▶ _EXCERPT PROVIDED_
========================================
# Buckboard Bacon



## cajunsmoker (Oct 16, 2006)

Got my Buckboard bacon cure in on the 4th of October and put a butt on to cure on the 5th.  Let it cure for the 10 day time period and smoked it yesterday with a handful of apple chips and a chunk of pecan.  Man o Man.  That is some fine tasting bacon.  Here is a pic of the finished product, sorry I didn't get any pics of the butt during the cure or before I sliced it.  






I always had issues with bacon being so fatty. Not anymore 8)


----------



## bwsmith_2000 (Oct 17, 2006)

Hello Cajunsmoker,
     I too just got my seasoning from High Mountain for Buckboard Bacon. I did the 10 day cure and smoked mine last week. I smoked mine with hickory and it also turned out great! What a wonderful taste. Looks like we'll be in good shape for good bacon for a while.


----------



## vulcan75001 (Oct 17, 2006)

Rodger..
That bacon sure looks great...My catalogue from Hi Mountain just came in the mail yesterday...and I have already placed an order...can't wait now..

Richard


----------



## larry maddock (Oct 18, 2006)
========================================
▶ _SHORT PROBLEM 1_
In the Buckboard bacon thread, what did cajunsmoker smoke the cured butt with?
▶ _SHORT PROBLEM 2_
Extend the Buckboard bacon forum thread from its last line onward.

▶ _STORED DATA_
========================================
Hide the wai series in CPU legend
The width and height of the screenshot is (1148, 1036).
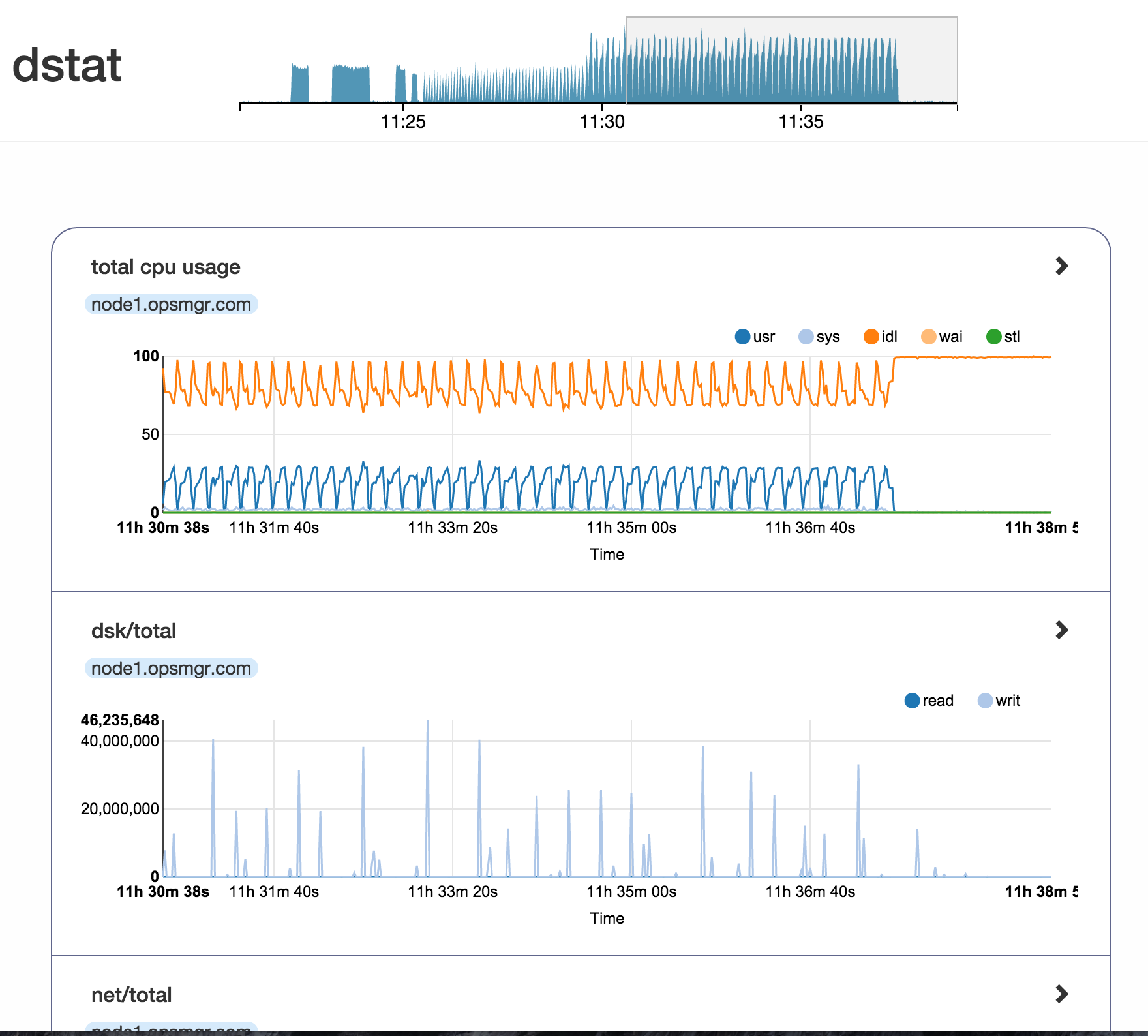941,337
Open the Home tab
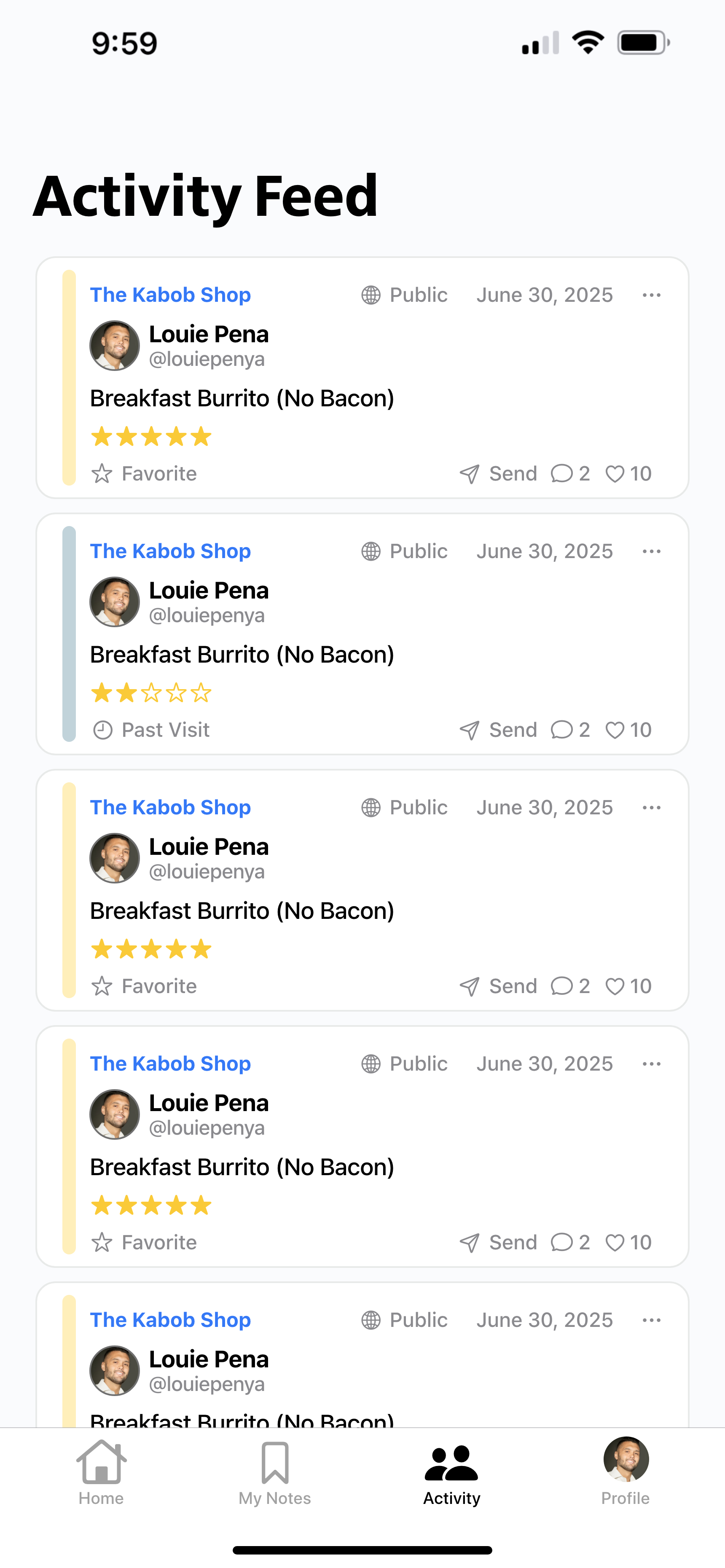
========================================
▶ _ANSWER 1_
A handful of apple chips and a chunk of pecan.

▶ _ANSWER 2_
yo cajunsmoker,
was that a bone in butt??
or did you pull out the bone ,after smoked??
what temperature did you take the butt to??


man that really looks good!


----------



## cajunsmoker (Oct 18, 2006)

Hi Larry,

It was a bone in Butt that I took the bone out of.  I cured it 10 days and then smoked it to 140 degrees.  

I just put 18 pounds on to cure yesterday.  Used up all the cure I had left.  We ate that first seven pounds in 3 days.  (me, my 2 sons and an employee).  

The cure only cost $3.50 and it was enough to cure 25 pounds of Butt.

Removing the bone is pretty difficult, but on these last 2 I saved all my scraps and have enough left to make 2#'s of sausage. 8)


----------



## larry maddock (Oct 18, 2006)

did you separate the cure by weight??

does recipe tell you to remove bone??


im already thinking of stoping at local greasy spoon  and asking
for a empty 5 gallom bucket.

food grade bucket  for brining.

would a 3 gal food bucket hold 1 butt submerged??

im getting ready a order  for alliedkenco.

buckboard is now on list.


is temp only to 140 degrees safe??

i see they have juniper berries now.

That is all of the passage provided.